As relief, Pinkney requests that this Court order "Defendants" to adhere to the rules and regulations set forth by the United States Supreme Court and to provide any relief this Court deems appropriate. (Id. at 25.)


Habeas corpus petitions are subject to summary dismissal pursuant to Rule 4 ("Preliminary Review; Serving the Petition and Order") of the Rules Governing Section 2254 Cases in the United States District Courts, 28 U.S.C. foll. § 2254 (1977) (applicable to § 2241 petitions through Rule 1(b)). See, e.g., Patton v. Fenton, 491 F.Supp. 156, 158-59 (M.D. Pa. 1979).

Rule 4 provides, in pertinent part, "If it plainly appears from the petition and any attached exhibits that the petitioner is not entitled to relief in the district court, the judge must dismiss the petition and direct the clerk to notify the petitioner." A petition may be dismissed without review of an answer "when the petition is frivolous, or obviously lacking in merit, or where . . . the necessary facts can be determined from the petition itself." Allen v. Perini, 424 F.2d 134, 141 (6th Cir. 1970), cert. denied, 400 U.S. 906 (1970). The Allen court also stated that "the District Court has a duty to screen out a habeas corpus petition which should be dismissed for lack of merit on its face." Id.

The purpose of a petition for writ of habeas corpus is to allow a person in custody to challenge either the fact or duration of confinement. Preiser v. Rodriguez, 411 U.S. 475, 484 (1973); Leamer v. Fauver, 288 F.3d 532, 540 (3d Cir. 2002). Federal habeas relief is unavailable unless the petition attacks "the validity of the continued conviction or the fact or length of the sentence." Leamer, 288 F.3d at 542. Under § 2241, a petitioner also may challenge the "execution" of his sentence, meaning how it is "put into effect" or "carr[ied] out." Woodall v. Fed.
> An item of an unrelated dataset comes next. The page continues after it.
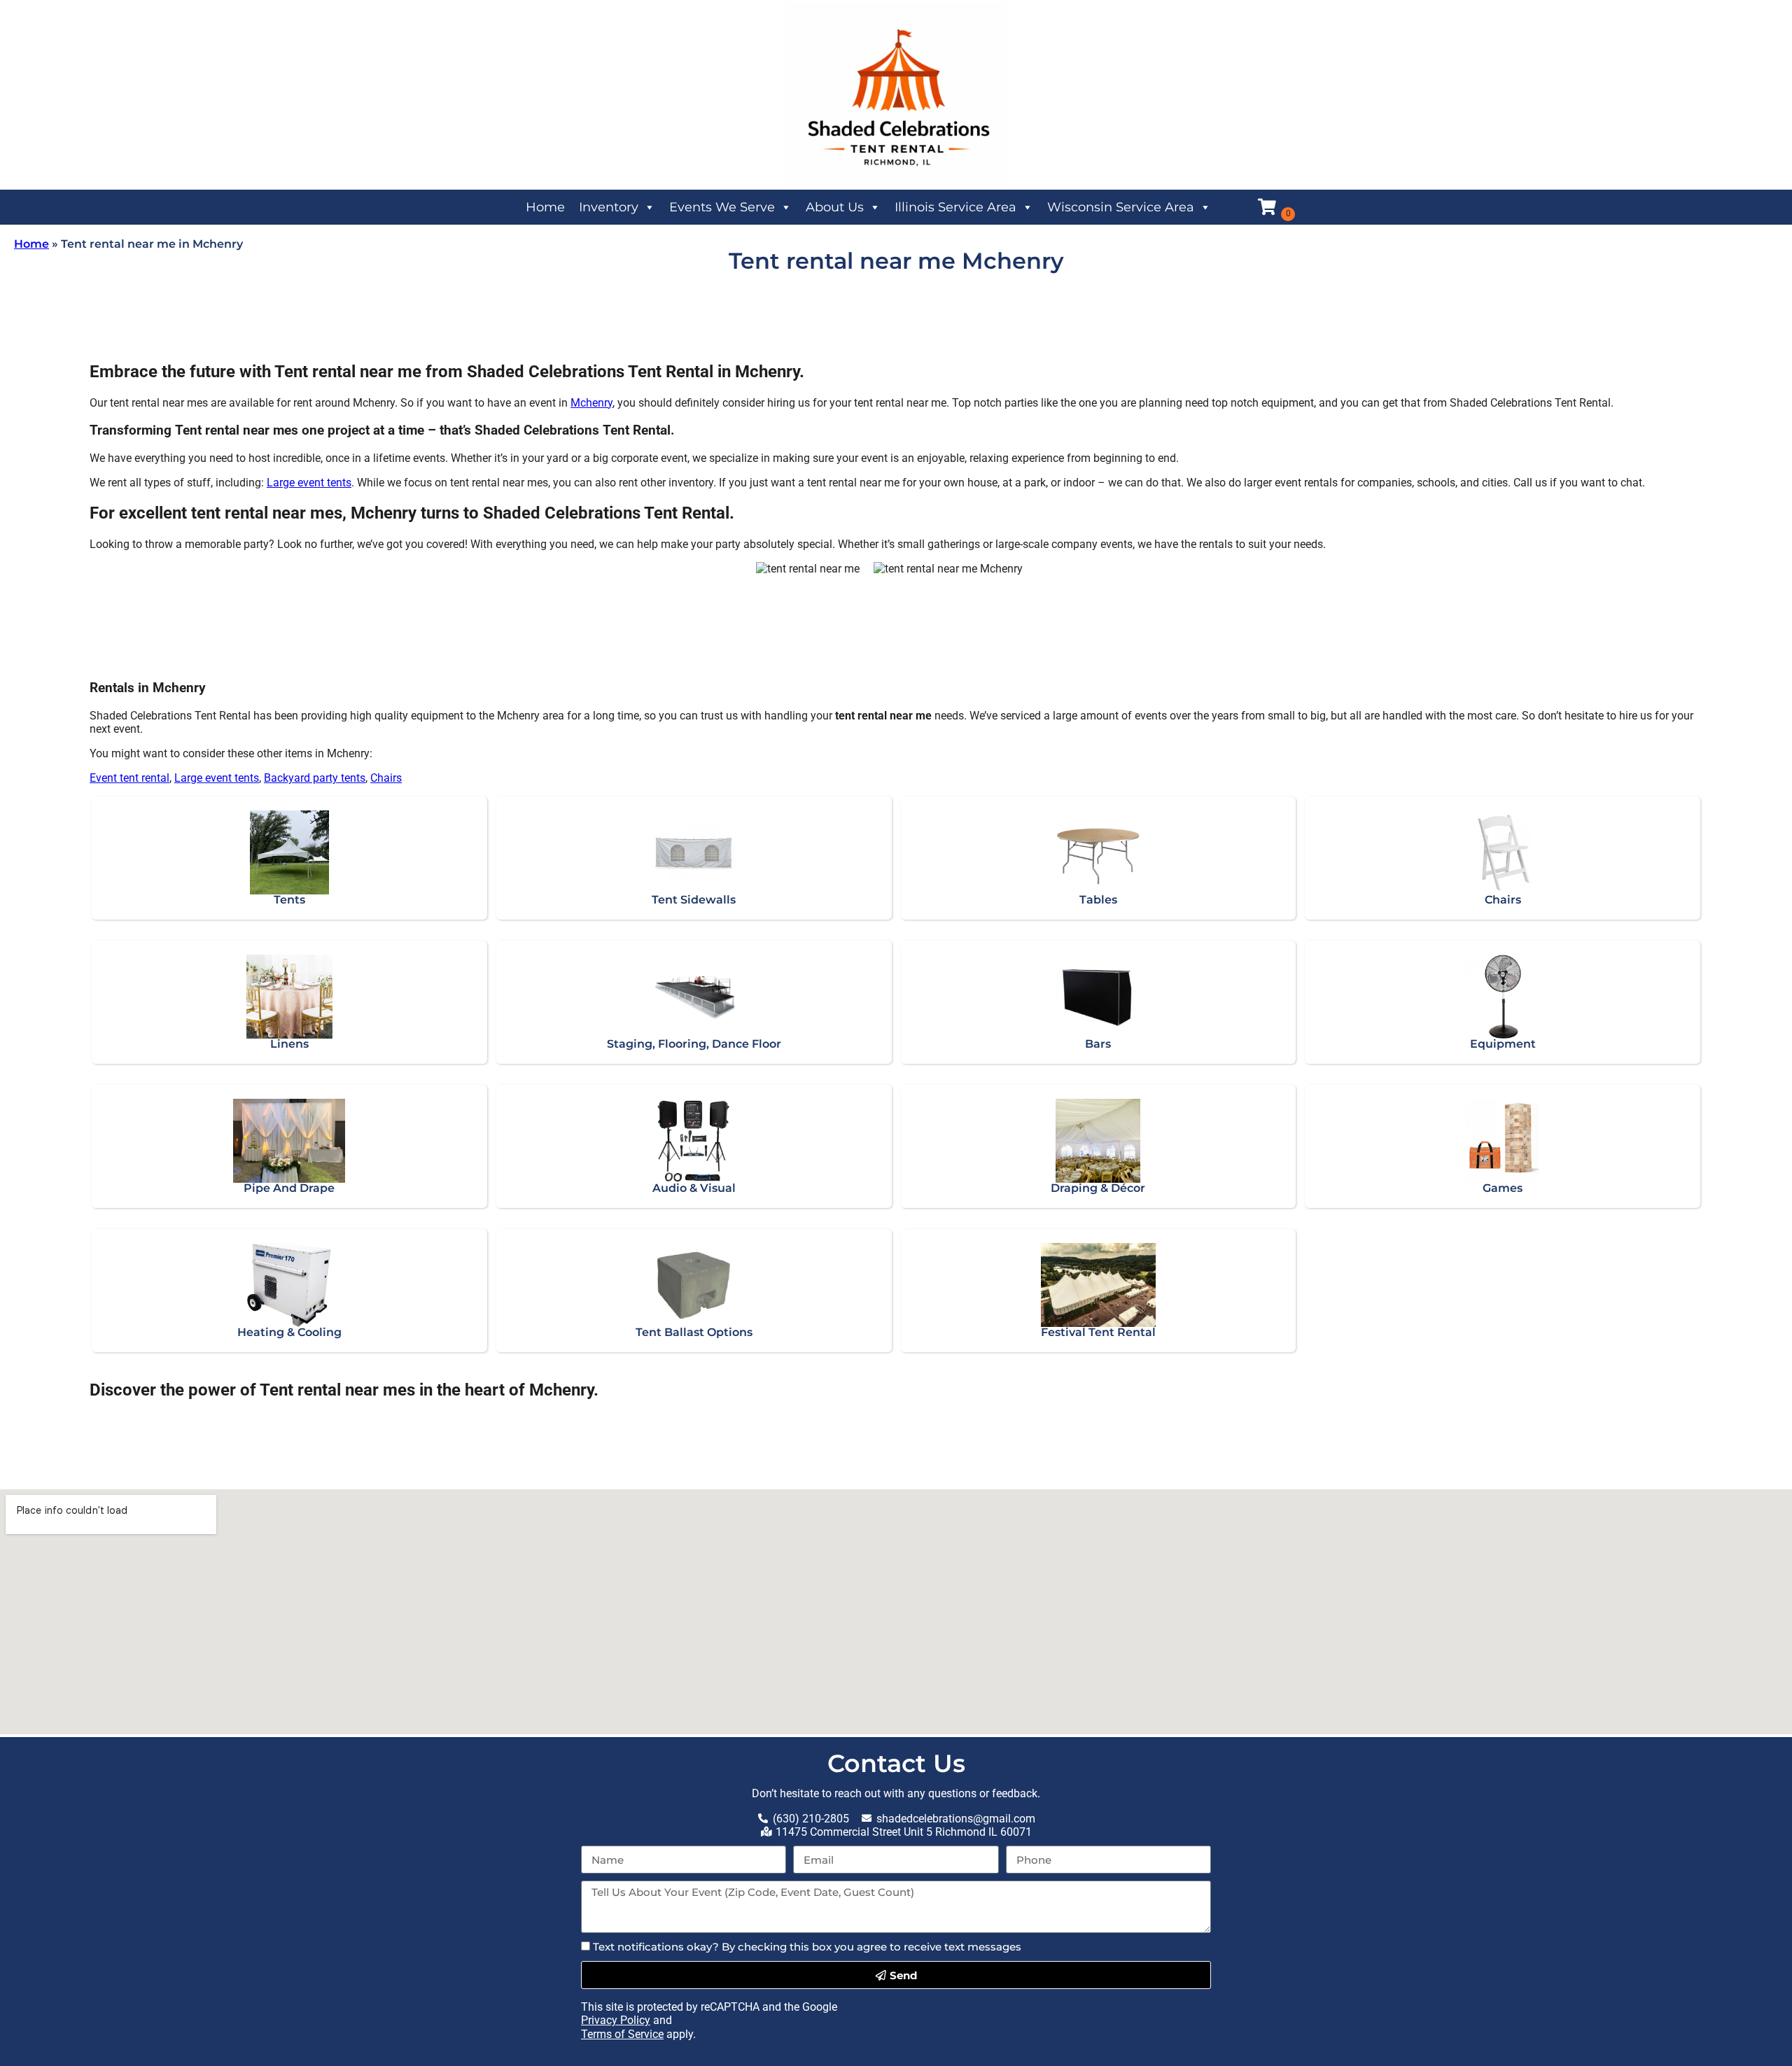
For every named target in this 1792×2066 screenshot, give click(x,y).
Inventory (608, 207)
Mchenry (591, 402)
Bureau of Prisons, 432 F.3d 235, 243-44 (3d Cir. 2005) (allowing habeas challenge under § 2241 to prison's refusal to transfer inmate to halfway house). In contrast, where "a judgment in Petitioner's favor would not affect the fact or duration of Petitioner's incarceration, habeas relief is unavailable." See Suggs v. Bureau of Prisons, 2008 WL 2966740, at *4 (D.N.J. July 31, 2008) Rather, "when the challenge is to a condition of confinement such that a finding in plaintiff's favor would not alter his sentence or undo his conviction, an action under § 1983 is appropriate." Leamer, 288 F.3d at 542.
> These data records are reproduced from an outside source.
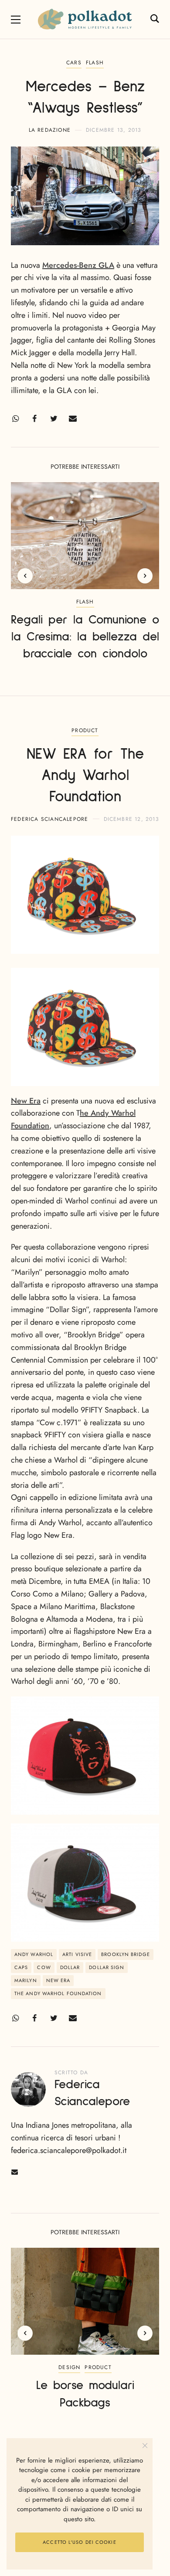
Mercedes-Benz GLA (78, 265)
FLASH (95, 63)
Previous (25, 575)
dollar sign (106, 1967)
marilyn (25, 1980)
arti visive (77, 1954)
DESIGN (69, 2367)
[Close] (145, 2446)
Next (145, 575)
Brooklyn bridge (125, 1954)
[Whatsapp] (15, 419)
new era (58, 1980)
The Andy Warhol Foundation (58, 1993)
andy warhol (33, 1954)
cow (44, 1967)
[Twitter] (54, 419)
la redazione (50, 130)
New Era (26, 1100)
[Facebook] (34, 419)
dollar (70, 1967)
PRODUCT (84, 730)
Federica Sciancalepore (49, 819)
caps (21, 1967)
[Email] (73, 419)
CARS (74, 63)
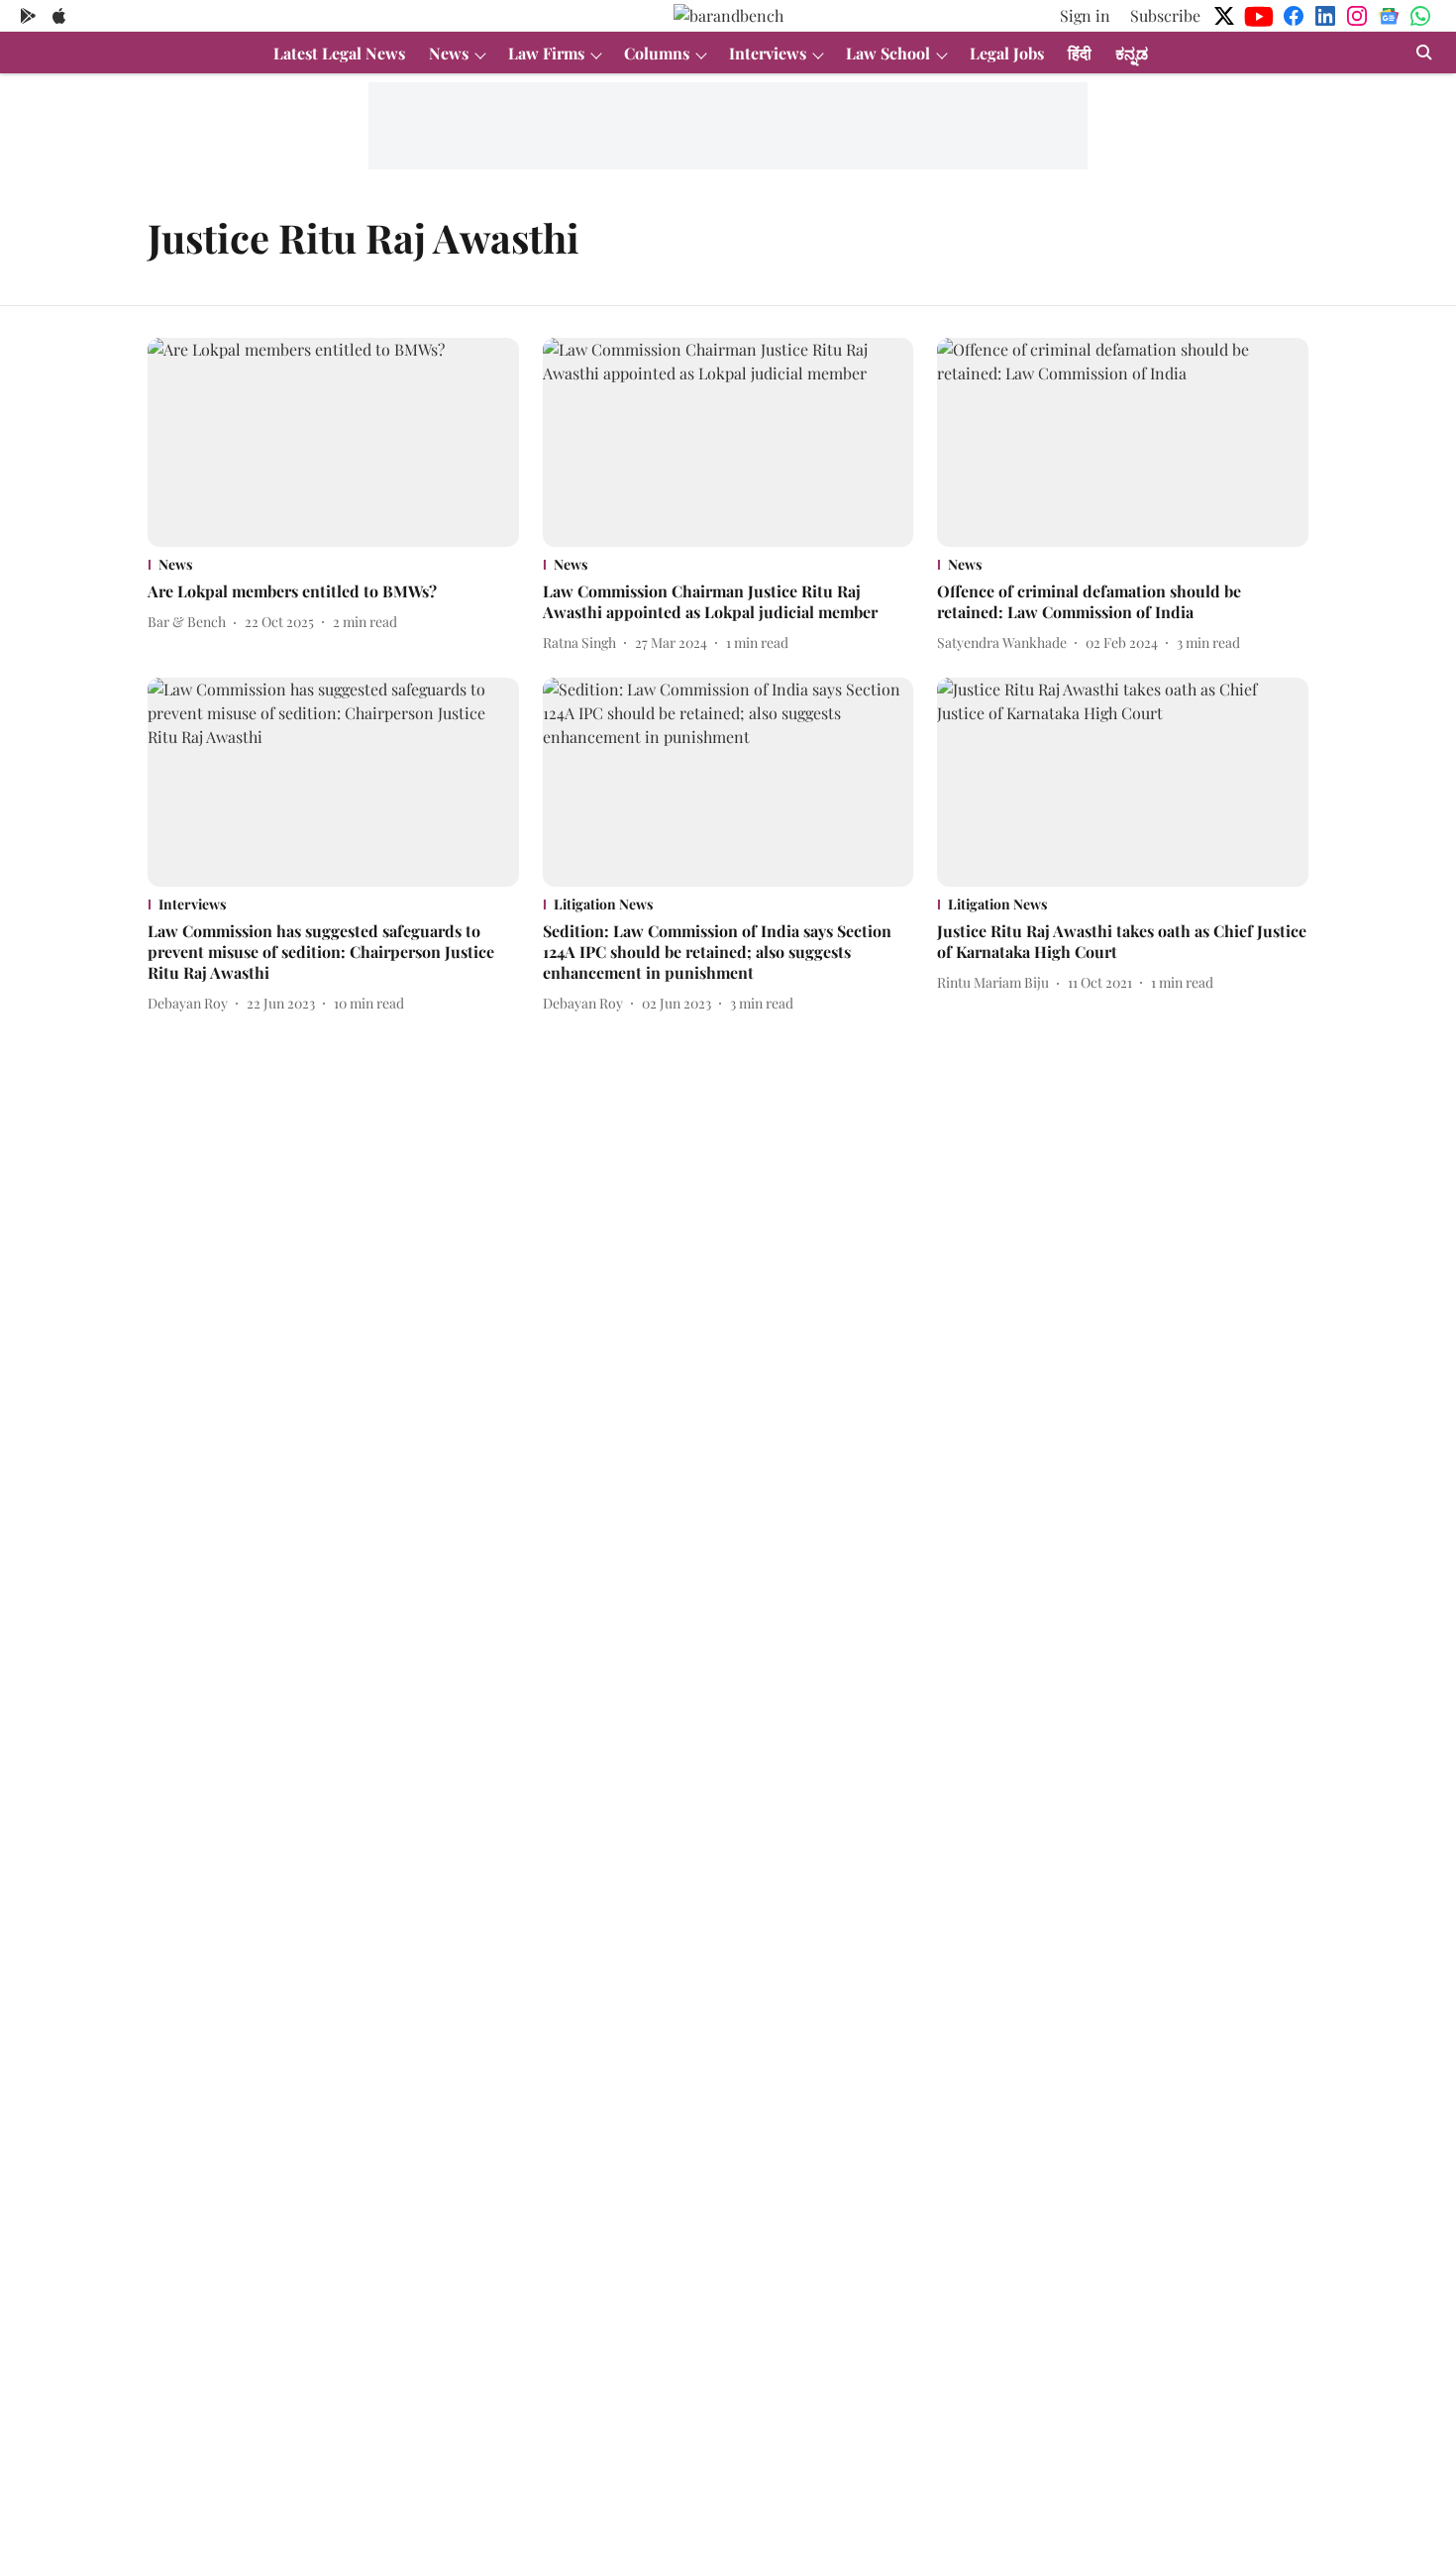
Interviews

None of Pinkney's grounds challenge the execution of his sentence, and, if the relief he requests were granted, it would not affect the duration of his confinement. Rather, Pinkney asserts that he has been subjected to conditions of confinement that violate the Constitution based on a series of unrelated incidents at FCI Schuylkill, and requests relief based upon those alleged violations. Therefore, his claims must be pursued through a civil rights action. See Preiser, 411 U.S. at 499. Accordingly, Pinkney's Petition will be dismissed without prejudice to his ability to pursue his claims in a properly filed civil rights action.*fn2 An appropriate Order will enter.